The believing Christian must always conceptualize his experience, but he does not have to accept concepts formulated in the past, such as the scholastic notion of God as a supernatural Being. What is essential is that he should experience God as an expansive force impelling him to give and to serve.
Brother Gabriel Moran, F.S.C., has pointed out that the question whether all revelation is contained in the Bible cannot be answered until one has dealt with the prior questions of what revelation is and how any revelation is contained in the Bible. Following the general direction of contemporary European phenomenology, Moran holds that revelation is essentially "a personal union in knowledge between God and a participating subject in the revelational history of a community". Putting the accent on personal encounter, he tends toward a somewhat actualistic position, and evaluates the historical and doctrinal aspects of revelation almost entirely in terms of their power to contribute to a present existential communion with God. Having reached its unsurpassable fullness in the consciousness of the risen Christ, revelation continues to be given in the history of the church and of the world.

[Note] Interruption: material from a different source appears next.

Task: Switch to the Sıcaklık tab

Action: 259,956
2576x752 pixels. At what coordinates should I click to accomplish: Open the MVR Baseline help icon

“The distinctive character of Judaic-Christian revelation is that God has left us no revelation,” Moran states. The Christian, therefore, should renounce the effort to deliver any message, whether dogmatic or biblical. “Other religions demand that men accept this or that thing. Christianity only invites men to accept themselves and their own freedom in a community with God.”
Moran's position is actually more nuanced than these isolated sentences would seem to suggest. He protests quite rightly against any tendency to look upon revelation as something in man's possession or at his disposal. He insists that our knowledge of God, especially within faith, is slippery and elusive. “God reveals and conceals himself in the naming of every truth. In the incarnation, God does not become obvious and comprehensible but, on the contrary, more paradoxical than ever before.”
While Moran's views seem at first sight incompatible with Rahner's evaluation of dogma as "thematized truth," the gulf is not so wide as one might think. Rahner maintains that dogma lives off mystery, the thematic off the unthematic. For him as for Moran, revelation does not adequately consist of the formulas and professions of faith that have won approval in the community. Indeed, the formulas are not revelation at all unless they are seen against the horizons of a spirit which is tending into the unfathomable mystery we call God.